Gold für Neff, Silber für Frei, Bronze Für Indergand – das gab es noch nie.

Neff hatte vor zwei Jahren mit dem Testevent das bisher einzige Rennen auf dem Olympia-Kurs gewonnen. Ihr spielt zudem in die Karten, dass die Ausläufer des Taifuns Nepartak für zum Teil starke Regenfälle gesorgt und die Strecke auf der Izu-Halbinsel rund 100 Kilometer ausserhalb von Tokio schlammig und damit technisch sehr anspruchsvoll gemacht hat. Bereits nach zwei Runden liegt Neff eine halbe Minute vor dem Rest. Bis zu Rennhälfte baut sie ihre Führung auf über eine Minute aus. Die ersten Verfolgerinnen? Sina Frei und Linda Indergand, zwei Schweizerinnen.

Neffs Triumph nach Milzriss und Lungenkollaps

Die Ostschweizerin Neff war zwar schon Weltmeisterin, Gesamtweltcup-Siegerin, Europameisterin, vor den Olympischen Spielen in Tokio galt sie aber nicht als Favoritin. Am Weihnachtstag 2019 hatte sie sich bei einem Trainingssturz in den USA einen Milzriss und Rippenbrüche zugezogen und einen Lungenkollaps erlitten. Auch in der Vorbereitung lief nicht alles optimal. Mitte Juni brach sie sich die linke Hand, was sie im Training einschränkte. Der Umstellung konnte sie aber auch Positives abgewinnen: «Man hat einen anderen Fokus, man ist ruhiger, hat Zeit, seine Sachen zu machen. Ich habe die Vorbereitung genossen», sagte sie letztlich sogar.

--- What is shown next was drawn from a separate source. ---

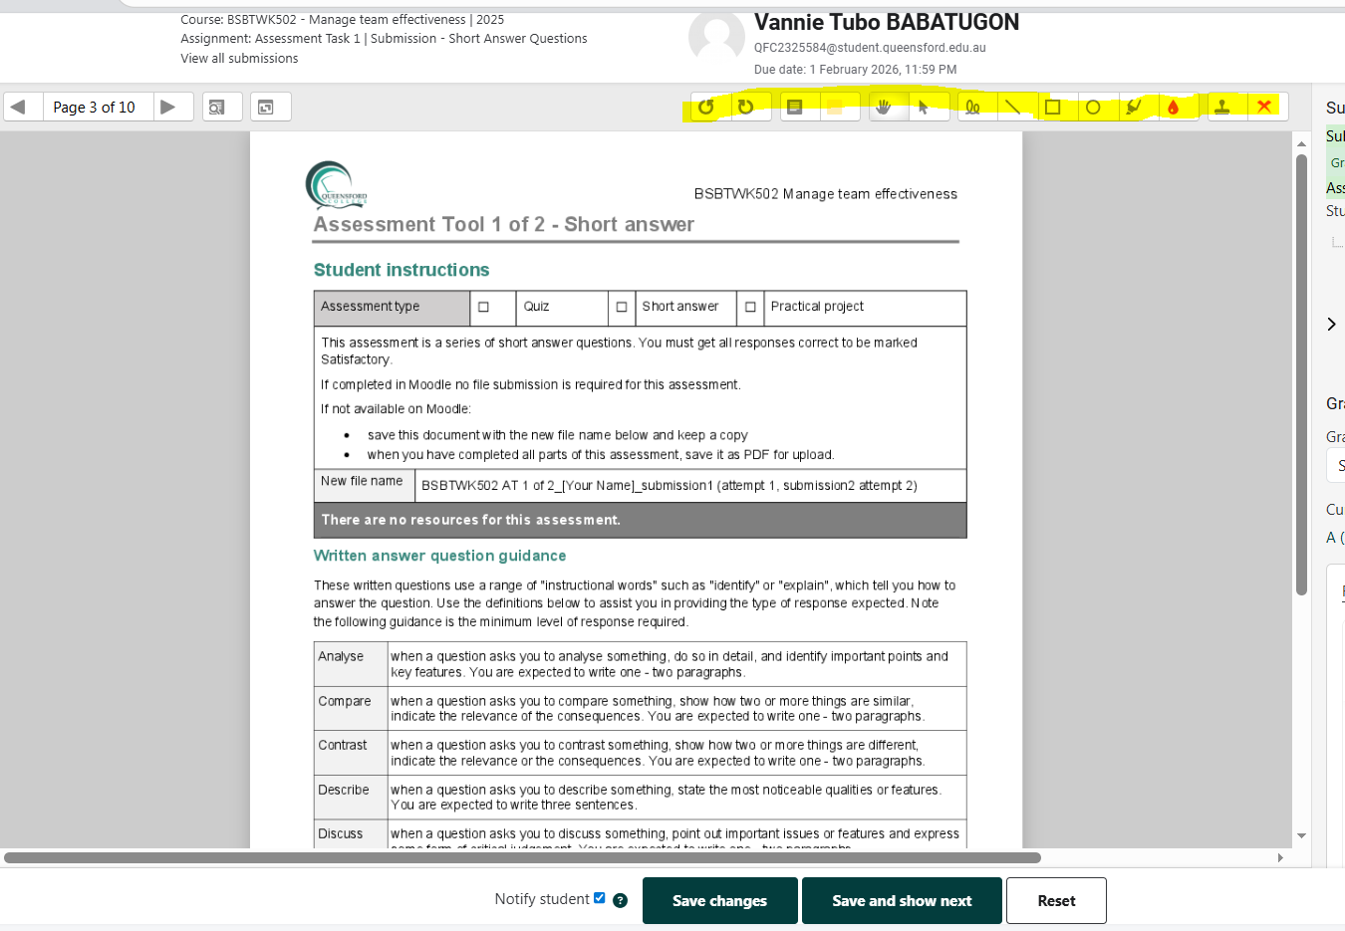Expand the collapsed side panel chevron
This screenshot has height=931, width=1345.
coord(1331,324)

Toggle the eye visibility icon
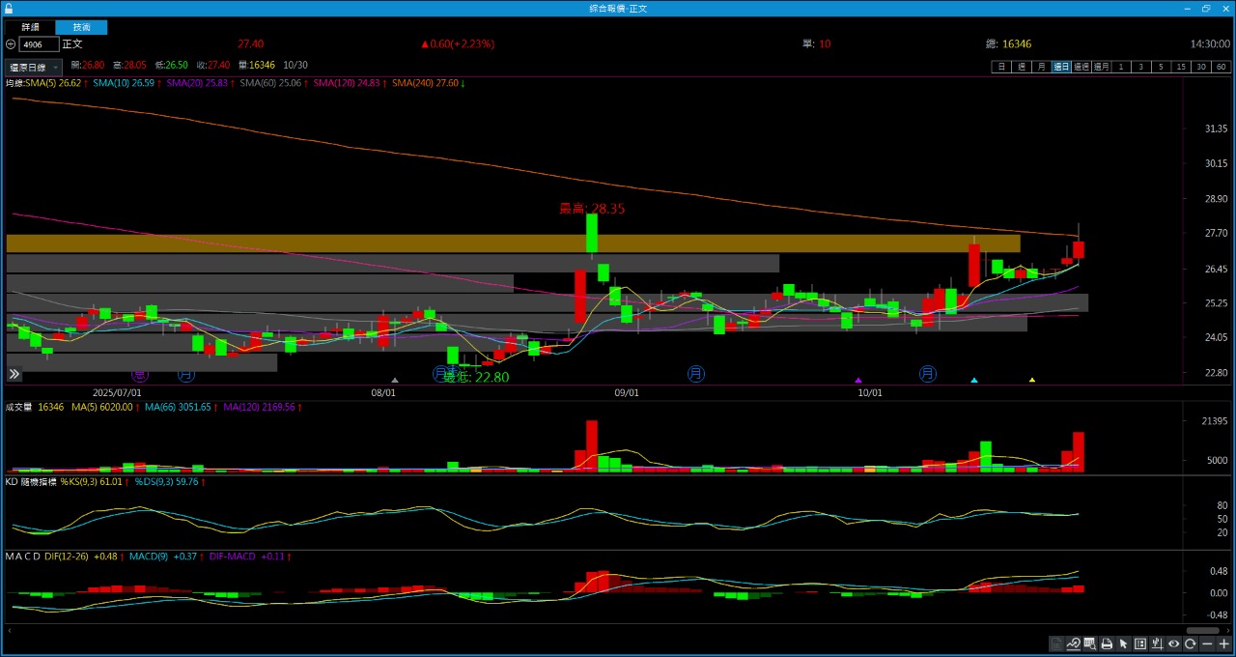[1174, 644]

Die 24-jährige Sina Frei liegt im Gesamtweltcup zwar auf dem vierten Rang, auf dem Podest stand die zweifache Junioren-Weltmeisterin aber noch nie. Nun kommt sie bei den Olympischen Spielen zu dieser Premiere.

10 Mountainbike-Medaillen seit 1996

Die 28-jährige Urnerin Linda Indergrand untermauerte ihre gute Form mit den Rängen 6 und 7 in den letzten Weltcup-Rennen vor den Olympischen Spielen. Ihre Nomination war nicht unumstritten, auch Alessandra Keller wäre für einen Startplatz in Frage gekommen. Bei den Olympischen Spielen 2016 in Rio de Janeiro hatte sie sich im 8. Rang.

Für die Schweiz sind e die Medaillen 8 bis 10, seit Mountainbike 1996 ins olympische Programm aufgenommen worden ist. Bei der Premiere 1996 gewann Thomas Frischknecht Silber, 2000 in Sydney holten Barbara Blatter Silber, Christoph Sauser gewann Bronze. Ab 2008 komplettierte Nino Schurter mit Bronze in Peking, Silber in London und Gold in Rio de Janeiro seinen persönlichen Medaillensatz. Nur bei den Olympischen Spielen 2004 in Athen ging die Schweiz im Mountainbike leer aus.

Nach Silber von Mathias Flückiger im Mountainbike und Bronze von Nina Christen im Schiessen kommen bei den Olympischen Spielen in Tokio nun gleich drei Schweizer Medaillen im Mountainbike: Gold durch Jolanda Neff, Silber durch Sina Frei und Bronze durch Linda Indergand.